Ici, on trouve l'efficacité de la technique du fix-up. Quatre nouvelles de tailles différentes, avec des personnages différents, mais une même thématique, qui racontent quatre histoires, puis une cinquième née des quatre autres et qui est le livre lui-même, l'histoire de l'adaptation des humains à différentes planètes. D'abord à Ganymède, notre banlieue pour ainsi dire, puis à une planète ressemblant fort à la nôtre au tertiaire, avec forêts tropicales et dinosaures voraces, puis aux mares d'un monde recouvert d'eau, et enfin à la Terre elle-même, devenue inhabitable pour les hommes originels. Même biaisée par l'inégale longueur des nouvelles, la symétrie entre un départ et un retour, est accrue par le fonctionnement des deux textes intermédiaires, où les humains non modifiés sont présents respectivement à la fin et au début. Cette architecture contribue peut-être à faire oublier des contradictions, éventuellement des incohérences, concentrées dans le troisième quart du volume. Et elle contribue aussi à porter des valeurs, sympathiques ou non…
Côté contradictions, on flotte quelque peu entre l'inné et l'acquis, la mise en route d'une culture primitive par des “dieux” et son développement autonome sans doute par la magie des gènes. Et dans le cas d'une Humanité ramenée à l'échelle des animaux peuplant une mare, on peut se demander comment une pensée peut naître avec un nombre fatalement réduit de neurones — tant pis si cette considération est considérée comme bassement matérialiste. Par ailleurs, on est dans un discours tout à la fois d'ouverture et d'exclusion. D'un côté, les différentes formes humaines sont d'égale dignité, malgré les réticences, les racismes explicites, voire les persécutions, manifestes dans le quatrième et surtout dans le premier texte ; mieux, notre modèle standard ou originel d'Humanité n'est sans doute pas le plus honorable au vu de son comportement envers les autres et de ce qu'il fait de sa planète — le roman date de 1957 et avait manifestement une remarquable avance sur l'opinion publique ou la conscience collective. D'un autre côté, s'il y a bien un antiracisme manifeste, l'unité du genre humain au-delà des adaptations multiples se fait aux dépens d'autres espèces, dans les deuxième et troisième nouvelles. Certes ces espèces sont peu agréables à fréquenter et pour tout dire franchement prédatrices, entre para-tyrannosaures et micro-carnivores d'eau douce ; mais elles sont aussi proprement génocidées : c'est la loi de la jungle, en quelque sorte, même si la vérité oblige à nuancer le propos, pour faire place à d'autres créatures aquatiques avec lesquelles des humains modifiés vivent en bonne intelligence, même si elles restent énigmatiques.

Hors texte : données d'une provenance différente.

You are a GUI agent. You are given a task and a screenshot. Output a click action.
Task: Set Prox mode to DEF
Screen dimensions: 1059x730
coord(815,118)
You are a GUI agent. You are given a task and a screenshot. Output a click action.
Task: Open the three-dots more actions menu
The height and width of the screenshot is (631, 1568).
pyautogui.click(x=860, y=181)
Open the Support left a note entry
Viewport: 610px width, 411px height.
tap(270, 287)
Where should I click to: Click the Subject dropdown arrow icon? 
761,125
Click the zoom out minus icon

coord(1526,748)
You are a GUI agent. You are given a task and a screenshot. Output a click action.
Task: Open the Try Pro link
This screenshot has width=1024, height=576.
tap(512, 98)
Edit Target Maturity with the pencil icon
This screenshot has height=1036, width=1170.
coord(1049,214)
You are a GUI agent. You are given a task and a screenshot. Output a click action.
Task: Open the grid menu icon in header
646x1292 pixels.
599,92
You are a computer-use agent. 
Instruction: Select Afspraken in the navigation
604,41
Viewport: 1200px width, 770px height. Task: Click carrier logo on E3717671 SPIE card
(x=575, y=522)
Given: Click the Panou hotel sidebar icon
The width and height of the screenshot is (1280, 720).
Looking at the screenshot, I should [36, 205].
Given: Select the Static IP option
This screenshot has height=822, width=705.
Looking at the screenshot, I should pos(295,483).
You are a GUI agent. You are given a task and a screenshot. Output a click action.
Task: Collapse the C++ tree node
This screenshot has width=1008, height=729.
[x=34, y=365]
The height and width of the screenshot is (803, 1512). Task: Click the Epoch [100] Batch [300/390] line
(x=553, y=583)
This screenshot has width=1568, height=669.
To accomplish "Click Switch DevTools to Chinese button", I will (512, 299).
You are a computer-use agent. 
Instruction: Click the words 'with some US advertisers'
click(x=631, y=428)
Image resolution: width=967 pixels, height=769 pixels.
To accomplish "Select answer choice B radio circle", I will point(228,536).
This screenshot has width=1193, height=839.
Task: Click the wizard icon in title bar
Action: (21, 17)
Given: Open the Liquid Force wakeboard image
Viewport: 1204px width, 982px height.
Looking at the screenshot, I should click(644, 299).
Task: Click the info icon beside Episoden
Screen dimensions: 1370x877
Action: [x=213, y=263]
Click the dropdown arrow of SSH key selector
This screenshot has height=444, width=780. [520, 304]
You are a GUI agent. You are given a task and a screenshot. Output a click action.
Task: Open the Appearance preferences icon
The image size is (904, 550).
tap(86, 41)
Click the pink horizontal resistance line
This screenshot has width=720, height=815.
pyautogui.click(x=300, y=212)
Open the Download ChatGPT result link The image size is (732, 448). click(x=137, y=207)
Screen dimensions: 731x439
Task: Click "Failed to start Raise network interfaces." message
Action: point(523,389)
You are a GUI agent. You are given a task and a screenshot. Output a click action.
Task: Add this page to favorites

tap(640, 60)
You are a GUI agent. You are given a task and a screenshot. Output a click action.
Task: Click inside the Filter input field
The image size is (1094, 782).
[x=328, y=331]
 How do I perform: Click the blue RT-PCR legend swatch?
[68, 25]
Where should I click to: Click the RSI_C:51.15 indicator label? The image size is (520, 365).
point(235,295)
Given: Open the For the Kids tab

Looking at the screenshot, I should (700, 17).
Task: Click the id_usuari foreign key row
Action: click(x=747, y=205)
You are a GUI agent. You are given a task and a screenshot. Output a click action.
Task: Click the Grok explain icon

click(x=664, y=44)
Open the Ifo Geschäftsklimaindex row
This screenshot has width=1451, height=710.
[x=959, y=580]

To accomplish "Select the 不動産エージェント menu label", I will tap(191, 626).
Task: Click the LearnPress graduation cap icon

Il ne s'agit pas de regretter ici que Blish n'ait pas appliqué le principe du “tout le monde il est beau, tout le monde il est gentil” dans une galaxie peuplée de bisounours, mais de souligner la tension entre une classification amis/ennemis sur une base purement biologique, et un discours par ailleurs fondé sur l'ouverture et la générosité. Mais c'est peut-être là un début de complexité qui est un des intérêts du livre… même un demi-siècle après sa publication.